Il cardinal Ferdinando al granduca Cosimo I [1]
Roma, 31 gennaio 1572
Med. 5087, n. 12 (cc. 37r-38r).
Alle due lettere di Vostra Altezza de’ 22 et 24 vien risposto in buona parte con l’ultima mia de’ 25 al Signor Principe. Del sito per fabricar aspettarò la resolutione sua dopo l’haver udito l’Ammannato. Quel che mi restasse intorno alla copia di Milano, l’harà visto con l’altra mia.
Il cavaliere Doria resta bene spedito per opera et non senza fatica mia, havendo composto in 7.000 scudi quello che li varria 25.000.
Sabato prossimo (non havendo potuto in tutta questa settimana per le occupationi di Sua Santità) andarò all’audienza, nella quale parlarò del Gerio, presentarò la lettera della quale ella mi manda copia, et moverò il desiderio della regina madre circa il casamento per monsignor d’Angiou, con quelle aggiunte di parole et con quelli avvertimenti che la mi dà, ma senza rientrar nel negotio della dispensa, poiché ella me ne comandò perpetuo silentio et senza toccar al’altro di Paolo Pla sin a nuovo ordine di Vostra Altezza, havendo io scritto quanto passò incidentemente fra Sua Santità et me et quel che ritrassi dell’animo suo.
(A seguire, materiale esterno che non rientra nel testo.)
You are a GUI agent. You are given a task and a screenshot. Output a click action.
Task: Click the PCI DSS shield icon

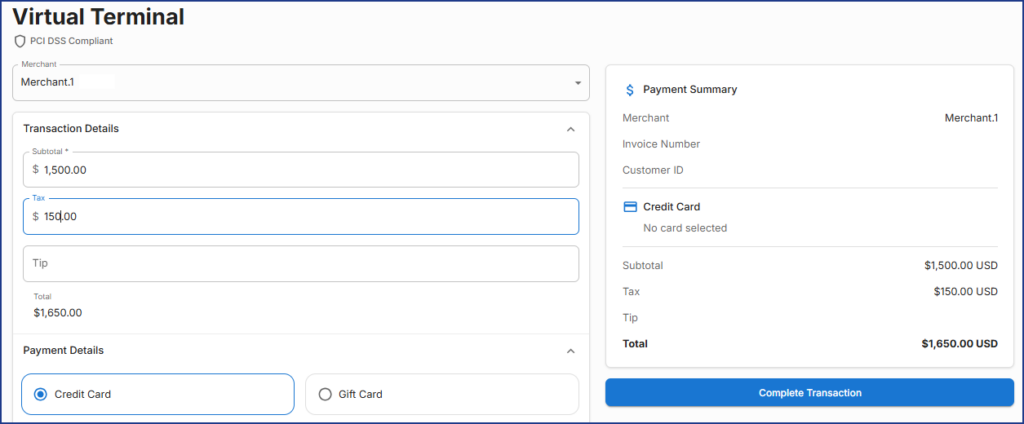click(19, 41)
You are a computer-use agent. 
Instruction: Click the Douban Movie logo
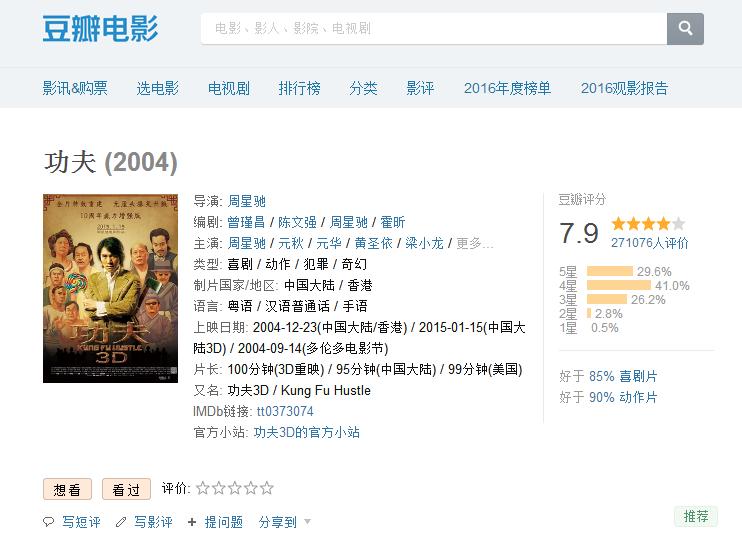click(100, 28)
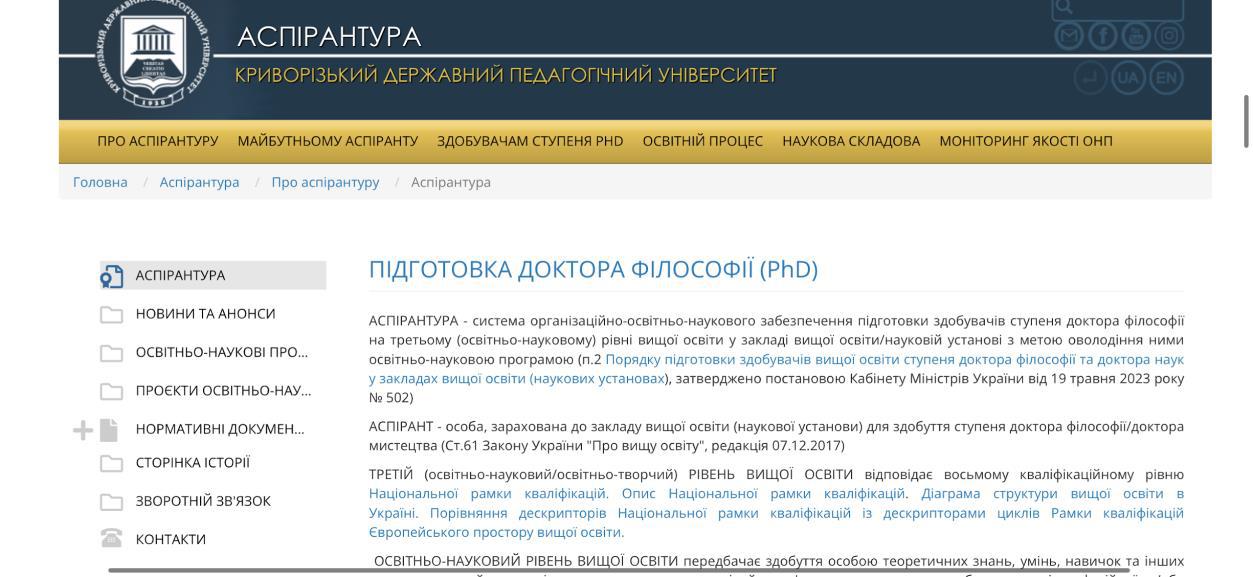Open НОВИНИ ТА АНОНСИ in sidebar
This screenshot has width=1253, height=577.
205,314
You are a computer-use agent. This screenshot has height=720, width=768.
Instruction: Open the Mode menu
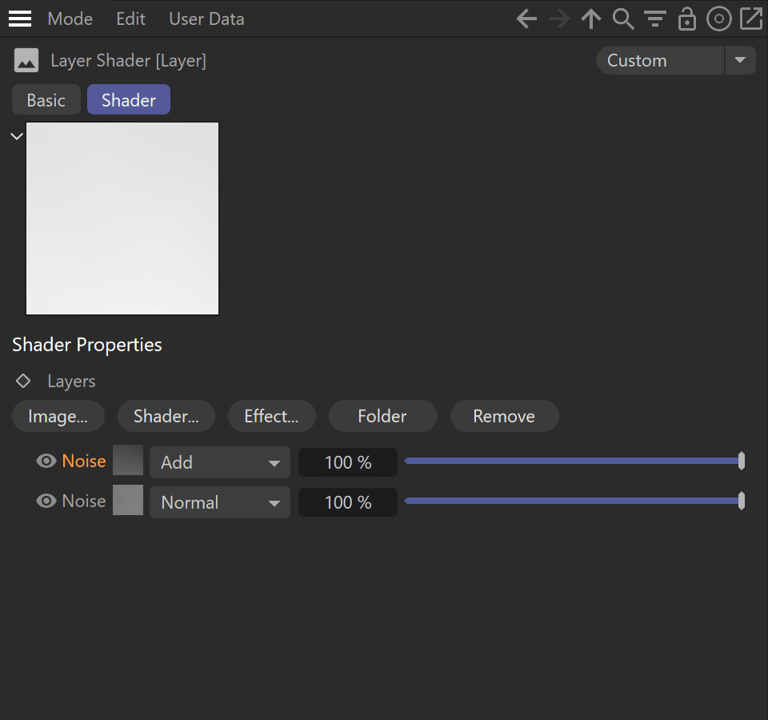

Torno a dire che del breve che Vostra Altezza afferma haver portato con sé Ferrara qua non si trova riscontro alcuno, se non che Sua Beatitudine lo negò, quando le fu chiesto. Et alla maraviglia che si mostra nella lettera sua che né l’ambasciatore, né il Camaiano, né io, habbiamo havuto odore alcuno //c.37v// dell’effetto, se ben bastarebbe dir che non si può odorar quel che non è, soggiungo però che, dolendomi io con l’ambasciatore che non le havessi dato conto di quel che s’era penetrato, et havevamo già conferito insieme, egli m’ha mostrato d’haver scritto et havuto risposta, come Vostra Altezza vedrà dalle sue copie qui alligate. Talché con questo et con quel che scrissi ancor io havermi detto l’ambasciatore cesareo intorno all’andata di Ferrara et alla licenza havutane di qua, parmi complito che non vi sia cagione della detta maraviglia et resti sodisfatto a quel che poteva farsi da noi altri. Ma forse non parve allhora la cosa di quella conseguenza che n’è successa poi, la quale hora veduta et insieme la volontà di Vostra Altezza, ho dato al Camaiano il decreto et communicatogli la lettera di Vostra Altezza acciò consideri tutto et si possa con più fondamento parlar a Sua Santità. Il che disegno che faccia lui, o con me o senza me, come più a lei piacerà, con la quale io le aprirò la strada al negotio et al desiderio di Vosrta Altezza et a lei ne scrivarò poi il ritratto. Della malignità del nuntio di Francia ho parlato con Rusticuccio, il quale nega d’haverli scritto che in alcun modo tenga in speranza della dispensa quelle Maestà et affermaa che, se lo fa, merita d’esser non solo deposto,b //c.38r// ma castigato, et che, verificandosi, vorrà egli medesimo procurarlo et sollecitarlo. Si ha dunque in mano la revocatione al meno, se vien chiarita questa partita; et io di ciò ho scritto a Alessandrino sì che molto giovarà a nostro proposito.
Che il papa sia resoluto di mandar hora in Spagna il maestro di camera, per quali cagioni, quando sia per partire, et quel che desideri per servitio di Vostra Altezza, lo scrive Pacecco con le alligate sue diffusamente sì che io stimo superfluo aggiugnere altro, salvo che visto la brevità del tempo per la partita, ho voluto spedir questo corriere con tal avviso, accioché ella possa far una piena et buona instruttione, come desidera, et (se vuol darli la noia di passare per costà, et anco levar questa apparenza) mandarmela in tempo che gli si possa dare. Et l’assicuro che egli le servirà bene, volendo essere nostro et con questo mezo passar innanzi, et odiando questi nostri avversarii, come suoi capitali inimici.
Che è quanto m’occorre, et con tutto il core le bacio la mano.
Di Roma li 31 di gennaro 1572.
a Afferma aggiunto in interlinea superiore.
b Deposto, in un primo tempo seguito da ma, espunto.